### Recorded information ###
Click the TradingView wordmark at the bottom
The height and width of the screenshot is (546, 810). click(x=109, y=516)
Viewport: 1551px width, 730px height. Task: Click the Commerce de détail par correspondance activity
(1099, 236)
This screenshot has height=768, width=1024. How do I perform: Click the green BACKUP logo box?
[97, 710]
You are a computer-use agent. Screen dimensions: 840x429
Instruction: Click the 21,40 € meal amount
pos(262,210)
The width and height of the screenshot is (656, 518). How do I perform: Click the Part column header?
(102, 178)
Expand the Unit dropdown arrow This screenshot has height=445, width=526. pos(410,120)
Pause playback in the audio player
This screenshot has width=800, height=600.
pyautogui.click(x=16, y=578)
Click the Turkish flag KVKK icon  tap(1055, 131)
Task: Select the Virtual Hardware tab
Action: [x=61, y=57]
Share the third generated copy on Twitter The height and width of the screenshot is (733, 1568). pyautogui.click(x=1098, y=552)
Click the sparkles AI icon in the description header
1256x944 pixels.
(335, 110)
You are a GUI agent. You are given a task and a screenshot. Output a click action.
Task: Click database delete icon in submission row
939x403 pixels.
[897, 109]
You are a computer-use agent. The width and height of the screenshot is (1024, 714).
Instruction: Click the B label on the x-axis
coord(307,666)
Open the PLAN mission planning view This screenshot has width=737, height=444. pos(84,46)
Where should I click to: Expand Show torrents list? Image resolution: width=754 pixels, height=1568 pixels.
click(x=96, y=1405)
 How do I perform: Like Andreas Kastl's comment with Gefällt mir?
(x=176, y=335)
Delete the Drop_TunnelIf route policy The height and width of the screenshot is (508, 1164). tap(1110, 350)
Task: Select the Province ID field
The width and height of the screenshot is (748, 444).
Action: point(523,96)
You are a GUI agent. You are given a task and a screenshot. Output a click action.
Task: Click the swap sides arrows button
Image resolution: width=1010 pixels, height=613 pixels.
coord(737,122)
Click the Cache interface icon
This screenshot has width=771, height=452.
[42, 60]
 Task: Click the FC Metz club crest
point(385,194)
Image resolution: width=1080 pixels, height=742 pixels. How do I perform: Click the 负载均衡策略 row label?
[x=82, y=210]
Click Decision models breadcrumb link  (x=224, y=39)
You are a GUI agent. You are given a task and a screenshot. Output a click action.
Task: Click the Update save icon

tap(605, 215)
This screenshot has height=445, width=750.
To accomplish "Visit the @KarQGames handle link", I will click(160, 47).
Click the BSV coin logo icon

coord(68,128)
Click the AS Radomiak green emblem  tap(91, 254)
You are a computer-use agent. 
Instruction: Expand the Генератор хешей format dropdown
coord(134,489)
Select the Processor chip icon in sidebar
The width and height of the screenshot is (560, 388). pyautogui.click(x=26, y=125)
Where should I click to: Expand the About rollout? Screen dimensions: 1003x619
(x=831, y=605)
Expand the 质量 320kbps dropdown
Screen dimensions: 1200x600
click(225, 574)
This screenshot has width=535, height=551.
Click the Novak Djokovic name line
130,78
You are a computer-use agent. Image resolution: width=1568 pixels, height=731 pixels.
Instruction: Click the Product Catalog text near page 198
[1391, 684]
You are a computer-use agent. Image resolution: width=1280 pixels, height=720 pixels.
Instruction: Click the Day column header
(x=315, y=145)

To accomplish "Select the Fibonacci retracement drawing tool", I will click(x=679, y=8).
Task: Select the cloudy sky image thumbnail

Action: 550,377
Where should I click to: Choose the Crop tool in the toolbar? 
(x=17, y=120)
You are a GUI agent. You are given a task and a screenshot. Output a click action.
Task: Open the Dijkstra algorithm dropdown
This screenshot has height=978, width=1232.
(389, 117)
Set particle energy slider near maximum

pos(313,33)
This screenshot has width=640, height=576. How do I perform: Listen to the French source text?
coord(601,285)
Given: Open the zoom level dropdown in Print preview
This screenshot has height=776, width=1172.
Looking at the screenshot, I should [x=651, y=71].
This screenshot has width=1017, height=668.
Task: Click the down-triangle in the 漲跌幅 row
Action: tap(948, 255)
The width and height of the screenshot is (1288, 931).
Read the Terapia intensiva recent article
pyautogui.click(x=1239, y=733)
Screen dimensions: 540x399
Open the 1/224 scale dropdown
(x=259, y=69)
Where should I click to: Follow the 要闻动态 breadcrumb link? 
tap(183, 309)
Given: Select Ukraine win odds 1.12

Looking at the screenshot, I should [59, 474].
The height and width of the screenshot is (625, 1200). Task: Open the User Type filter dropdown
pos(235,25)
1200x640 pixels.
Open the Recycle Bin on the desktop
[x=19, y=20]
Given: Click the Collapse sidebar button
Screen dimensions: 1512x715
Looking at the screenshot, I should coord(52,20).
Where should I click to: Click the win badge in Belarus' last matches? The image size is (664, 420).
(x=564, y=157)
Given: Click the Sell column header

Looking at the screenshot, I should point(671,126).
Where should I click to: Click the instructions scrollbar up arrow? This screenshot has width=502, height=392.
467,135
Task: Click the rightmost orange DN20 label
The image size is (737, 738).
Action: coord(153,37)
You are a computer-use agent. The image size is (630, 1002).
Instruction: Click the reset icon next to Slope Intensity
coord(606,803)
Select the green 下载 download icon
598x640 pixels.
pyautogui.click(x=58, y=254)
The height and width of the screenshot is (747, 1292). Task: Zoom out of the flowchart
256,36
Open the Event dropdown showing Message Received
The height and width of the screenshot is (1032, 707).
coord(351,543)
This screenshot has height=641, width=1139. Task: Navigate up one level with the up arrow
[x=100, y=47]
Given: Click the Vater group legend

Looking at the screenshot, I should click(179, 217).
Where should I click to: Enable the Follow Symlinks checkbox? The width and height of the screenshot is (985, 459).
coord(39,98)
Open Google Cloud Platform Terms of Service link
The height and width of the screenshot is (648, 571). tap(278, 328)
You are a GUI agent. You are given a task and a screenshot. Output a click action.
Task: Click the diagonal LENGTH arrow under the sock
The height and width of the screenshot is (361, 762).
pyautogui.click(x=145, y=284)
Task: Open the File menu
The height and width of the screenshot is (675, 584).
###
*Activity*. Please return each line of the listing above that contains "button".

*Task response*.
Task: Click the swap sides arrows button
Given: Click the Collapse sidebar button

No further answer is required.